Stored records
►

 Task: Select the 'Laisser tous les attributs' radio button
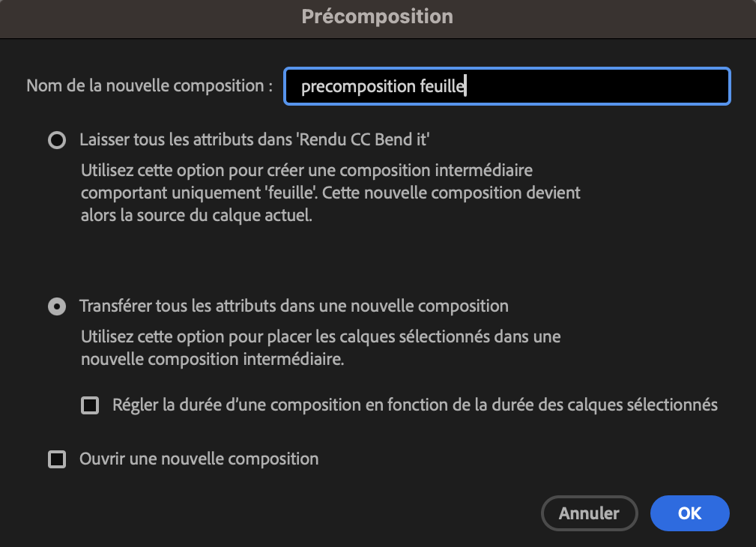[56, 140]
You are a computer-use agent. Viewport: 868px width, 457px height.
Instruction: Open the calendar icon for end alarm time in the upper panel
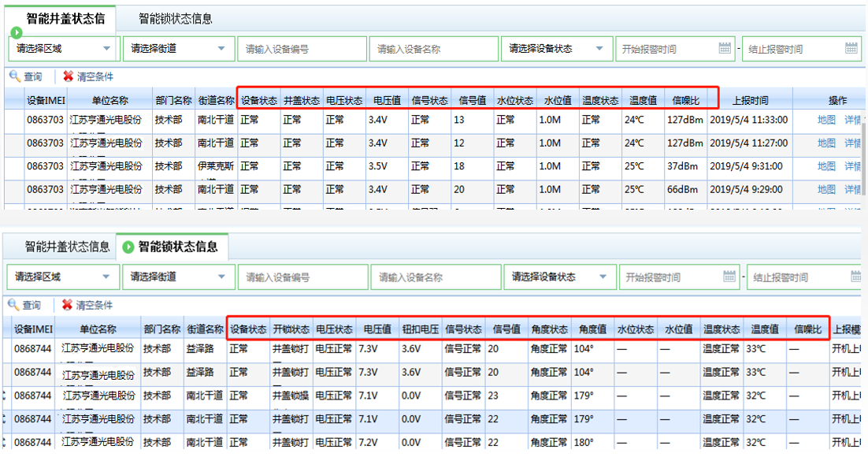pos(851,48)
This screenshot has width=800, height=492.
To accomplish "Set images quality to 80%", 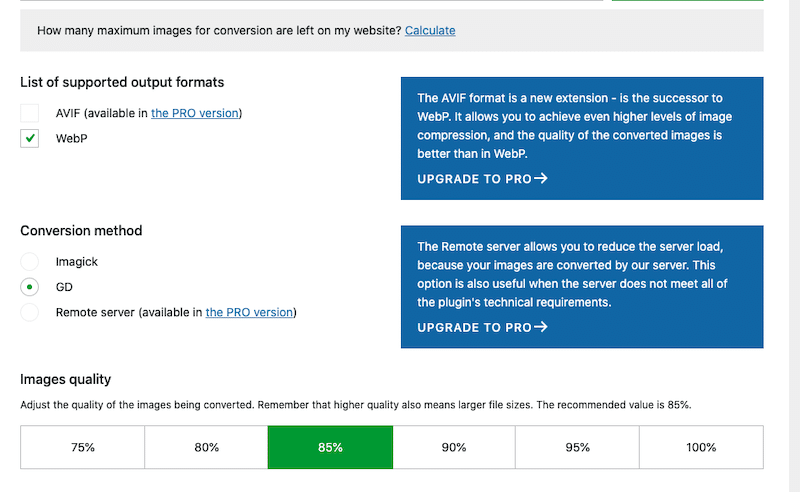I will pos(206,447).

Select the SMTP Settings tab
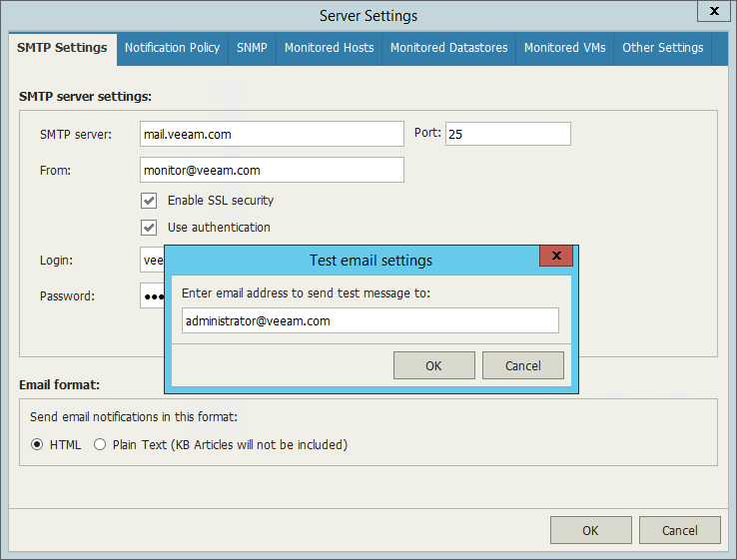(62, 48)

◄

WORK ORDER →
Every line in the data that holds the string "height" should be copied.

EXERCISE RESULT →
You are a computer-use agent. Viewport: 868px width, 457px height.
This screenshot has width=800, height=492.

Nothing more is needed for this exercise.